Nov. 12 (Bloomberg) -- Saudi Arabian shares rallied to their highest level since August as post-Eid investors reacted to leadership changes in Greece and Italy.
Banque Saudi Fransi, a lender part-owned by Credit Agricole SA, gained more than 2 percent, while Jarir Marketing Co., the kingdom’s largest stationery and book seller, jumped to a record. Saudi Basic Industries Corp., the world’s largest petrochemicals producer, also advanced.
The 149-company Tadawul All Share Index rose 0.6 percent to 6,252.95 in Riyadh, the highest close since Aug. 3. Ten stocks increased for every company that fell.
“After the long Eid break, good news flow coming from Europe over the week and oil in the high $90s, the Tadawul index is catching up with performance,” said Samer Darwiche, an analyst at Gulfmena Investments in Dubai. The Saudi bourse was closed Nov. 5 to Nov. 9 for the Muslim holiday of Eid-al-Adha.
U.S. and European stocks rose this past week as Italy’s approval of debt-reduction measures and the selection of a new Greek premier eased concerns Europe’s debt crisis will worsen.

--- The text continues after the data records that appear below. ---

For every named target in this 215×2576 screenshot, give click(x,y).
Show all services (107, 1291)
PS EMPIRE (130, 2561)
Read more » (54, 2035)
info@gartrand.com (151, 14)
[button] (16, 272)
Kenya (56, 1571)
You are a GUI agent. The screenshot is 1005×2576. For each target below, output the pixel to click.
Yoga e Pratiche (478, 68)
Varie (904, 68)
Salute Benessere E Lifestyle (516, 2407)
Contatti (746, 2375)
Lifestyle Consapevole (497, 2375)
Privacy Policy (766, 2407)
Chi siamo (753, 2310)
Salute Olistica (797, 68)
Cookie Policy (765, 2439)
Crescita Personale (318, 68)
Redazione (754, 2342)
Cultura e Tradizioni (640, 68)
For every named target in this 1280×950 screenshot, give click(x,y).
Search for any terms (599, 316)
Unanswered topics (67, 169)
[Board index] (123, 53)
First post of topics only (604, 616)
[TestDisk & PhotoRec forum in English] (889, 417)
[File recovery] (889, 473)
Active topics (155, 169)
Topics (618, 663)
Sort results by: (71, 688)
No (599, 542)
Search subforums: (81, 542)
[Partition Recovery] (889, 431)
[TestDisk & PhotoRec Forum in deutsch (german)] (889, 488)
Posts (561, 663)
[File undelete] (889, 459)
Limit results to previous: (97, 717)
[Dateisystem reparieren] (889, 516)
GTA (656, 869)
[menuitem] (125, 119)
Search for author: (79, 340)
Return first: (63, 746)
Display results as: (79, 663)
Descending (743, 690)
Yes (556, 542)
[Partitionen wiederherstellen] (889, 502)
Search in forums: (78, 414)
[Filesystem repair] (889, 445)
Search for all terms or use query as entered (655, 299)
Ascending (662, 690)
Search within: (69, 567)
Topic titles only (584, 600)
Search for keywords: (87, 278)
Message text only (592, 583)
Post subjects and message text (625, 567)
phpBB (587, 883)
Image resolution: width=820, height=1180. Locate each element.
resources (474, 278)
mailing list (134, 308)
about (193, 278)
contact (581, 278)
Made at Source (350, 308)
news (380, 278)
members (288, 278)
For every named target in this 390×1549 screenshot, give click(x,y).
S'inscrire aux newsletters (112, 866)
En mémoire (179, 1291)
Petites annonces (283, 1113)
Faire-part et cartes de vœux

The S&P 500 gained 0.9 percent and the benchmark Stoxx Europe 600 Index increased 0.5 percent.
In Rome yesterday, the Senate voted 156 to 12 to pass a package of measures promised to the European Union to boost growth and cut Italy’s 1.9 trillion-euro ($2.6 trillion) debt, the world’s fourth-biggest. Prime Minister Silvio Berlusconi will resign once the plan is approved by parliament’s lower house, President Giorgio Napolitano said Nov. 8.
In Greece, a new unity government led by Lucas Papademos was sworn in yesterday with a mandate to implement budget reforms related to a 130 billion-euro bailout agreed on last month. Elections may take place on Feb. 19.
Banque Saudi increased 2.1 percent to 42.90 riyals, the highest close since Aug. 3. Jarir rallied 4.2 percent to 210 riyals, the highest since 2003 when Bloomberg started tracking the stock.
Sabic strengthened 0.5 percent to 96.50 riyals, the highest price since Oct. 31. Basic Chemical Industries climbed the most in two weeks, gaining 1.5 percent to 23.90 riyals after saying production will resume at a chlorine gas unit in the eastern Saudi region of Dammam.
Saudi Arabia, holder of 20 percent of the world’s proven oil reserves, depends on crude for 86 percent of its revenue. Oil prices rose 5 percent this week, the sixth weekly increase. Crude for December delivery yesterday climbed 1.2 percent to $98.99 a barrel on the New York Mercantile Exchange, the highest settlement since July 26.
“The market may further rise this week after it has become free of negative data from Europe,” said Turki Fadaak, head of research at Riyadh-based Albilad Investment Co.
Saudi Arabia’s stock exchange is the only Gulf Arab bourse open on Saturdays.